Segment Open

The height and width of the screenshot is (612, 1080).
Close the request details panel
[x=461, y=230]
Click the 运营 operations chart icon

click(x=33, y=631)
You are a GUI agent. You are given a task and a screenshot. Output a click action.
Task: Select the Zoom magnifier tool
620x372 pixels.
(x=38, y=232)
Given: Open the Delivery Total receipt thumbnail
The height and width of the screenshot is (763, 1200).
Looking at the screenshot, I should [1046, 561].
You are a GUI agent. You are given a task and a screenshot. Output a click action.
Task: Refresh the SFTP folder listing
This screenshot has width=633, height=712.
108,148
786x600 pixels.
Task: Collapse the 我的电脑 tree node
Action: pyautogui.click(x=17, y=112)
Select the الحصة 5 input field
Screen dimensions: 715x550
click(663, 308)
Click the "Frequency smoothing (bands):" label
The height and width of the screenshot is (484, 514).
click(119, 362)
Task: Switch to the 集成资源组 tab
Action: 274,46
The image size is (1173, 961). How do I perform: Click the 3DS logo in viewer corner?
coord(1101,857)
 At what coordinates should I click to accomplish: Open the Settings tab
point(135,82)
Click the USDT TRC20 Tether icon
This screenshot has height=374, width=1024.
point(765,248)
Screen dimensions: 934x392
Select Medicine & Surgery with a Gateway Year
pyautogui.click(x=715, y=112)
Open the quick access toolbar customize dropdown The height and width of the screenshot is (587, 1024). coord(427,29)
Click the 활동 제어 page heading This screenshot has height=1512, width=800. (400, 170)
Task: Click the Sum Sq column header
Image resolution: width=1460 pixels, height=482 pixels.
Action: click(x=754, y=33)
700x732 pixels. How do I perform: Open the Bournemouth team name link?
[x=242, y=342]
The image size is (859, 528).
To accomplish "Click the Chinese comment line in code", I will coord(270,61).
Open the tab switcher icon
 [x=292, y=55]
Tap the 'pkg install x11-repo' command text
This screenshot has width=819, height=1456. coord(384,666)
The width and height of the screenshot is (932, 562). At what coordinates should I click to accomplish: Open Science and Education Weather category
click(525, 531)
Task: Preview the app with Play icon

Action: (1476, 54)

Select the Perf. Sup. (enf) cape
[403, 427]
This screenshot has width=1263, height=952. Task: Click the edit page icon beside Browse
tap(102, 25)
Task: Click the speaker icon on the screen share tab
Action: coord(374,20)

Segment Closed

## Exercise directions
Transcribe the listing above in full, so that every line matches exactly.

## Answer to this task
The height and width of the screenshot is (612, 1080).
Close the request details panel
[x=461, y=230]
Click the 运营 operations chart icon

click(x=33, y=631)
You are a GUI agent. You are given a task and a screenshot. Output a click action.
Task: Select the Zoom magnifier tool
620x372 pixels.
(x=38, y=232)
Given: Open the Delivery Total receipt thumbnail
The height and width of the screenshot is (763, 1200).
Looking at the screenshot, I should [1046, 561].
You are a GUI agent. You are given a task and a screenshot. Output a click action.
Task: Refresh the SFTP folder listing
This screenshot has width=633, height=712.
108,148
786x600 pixels.
Task: Collapse the 我的电脑 tree node
Action: pyautogui.click(x=17, y=112)
Select the الحصة 5 input field
Screen dimensions: 715x550
click(663, 308)
Click the "Frequency smoothing (bands):" label
The height and width of the screenshot is (484, 514).
click(119, 362)
Task: Switch to the 集成资源组 tab
Action: 274,46
The image size is (1173, 961). How do I perform: Click the 3DS logo in viewer corner?
coord(1101,857)
 At what coordinates should I click to accomplish: Open the Settings tab
point(135,82)
Click the USDT TRC20 Tether icon
This screenshot has height=374, width=1024.
point(765,248)
Screen dimensions: 934x392
Select Medicine & Surgery with a Gateway Year
pyautogui.click(x=715, y=112)
Open the quick access toolbar customize dropdown The height and width of the screenshot is (587, 1024). coord(427,29)
Click the 활동 제어 page heading This screenshot has height=1512, width=800. (400, 170)
Task: Click the Sum Sq column header
Image resolution: width=1460 pixels, height=482 pixels.
Action: click(x=754, y=33)
700x732 pixels. How do I perform: Open the Bournemouth team name link?
[x=242, y=342]
The image size is (859, 528).
To accomplish "Click the Chinese comment line in code", I will coord(270,61).
Open the tab switcher icon
 [x=292, y=55]
Tap the 'pkg install x11-repo' command text
This screenshot has width=819, height=1456. coord(384,666)
The width and height of the screenshot is (932, 562). At what coordinates should I click to accomplish: Open Science and Education Weather category
click(525, 531)
Task: Preview the app with Play icon

Action: (1476, 54)

Select the Perf. Sup. (enf) cape
[403, 427]
This screenshot has width=1263, height=952. Task: Click the edit page icon beside Browse
tap(102, 25)
Task: Click the speaker icon on the screen share tab
Action: coord(374,20)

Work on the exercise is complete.